The power of getting outside
Since 2009, Bare has been finding ways to take veterans and regular folks out into nature for restorative experiences with the likes of the Sierra Club, the American Alpine Club, Veterans Expeditions and his work today building park infrastructure in Grand Rapids, Michigan.
He believes the outdoors is not a catch-all and that professional help is also necessary and extremely beneficial, but he knows the power of time spent outside from firsthand experience and through helping others.
“The outdoors is amazing for a lot of things. Thirty percent reduction in post-traumatic stress — we’ve done the research — 20% reduction in overall stress,“ Bare told the audience. ”But when it comes to acute trauma connected to generalized trauma, the outdoors can get you there and it can keep you alive until you can get the additional help you need. And then when you’re done with the help, the outdoors is still there. And it needs to still be there.”

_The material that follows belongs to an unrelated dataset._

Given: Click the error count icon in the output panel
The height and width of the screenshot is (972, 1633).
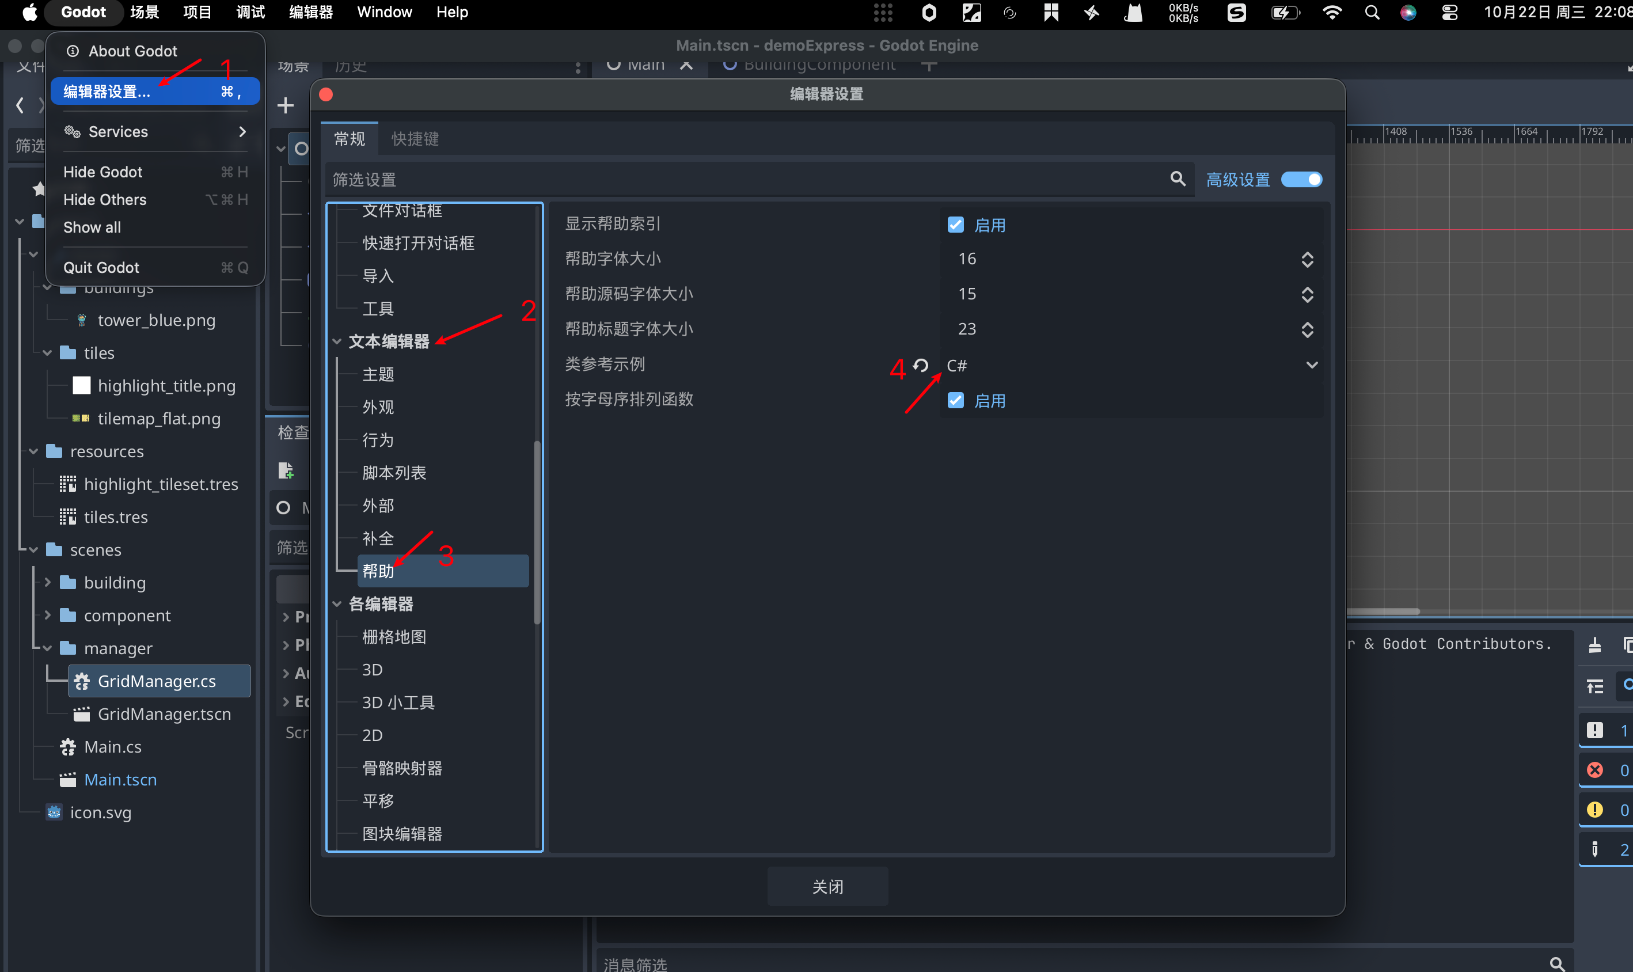Looking at the screenshot, I should (x=1595, y=770).
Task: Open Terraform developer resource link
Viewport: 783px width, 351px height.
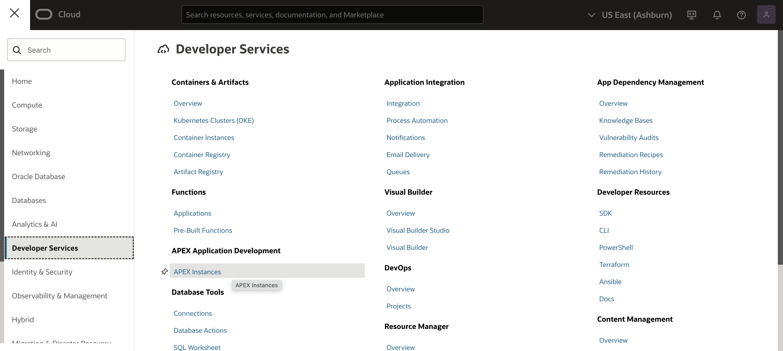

Which was something that Burgum agreed with as well. As part of her initiative, she wants to find and use all the methods to ensure addiction and recovery lose their stigma.
She said businesses need to create recovery-friendly workplaces and government can promote activities inclusive of those in recovery. She’s actively seeking private-public partnerships that might broaden the reach of her office’s efforts.
Among the important ones, she said, was getting more folks access to the outdoors.
“When I said those words — ‘I need help’ — I was outside. All the times I was thinking about it, I was outside. Being outside is the most important thing, I think, for people to do," Burgum said.
“It’s really important for us to be able to focus on that as a component, because we’re looking at the gaps of what’s missing and why people aren’t staying sober. And thinking about the outdoors and what’s possible, that’s a huge part of what could be filling in the gaps and helping people stay sober and in recovery.”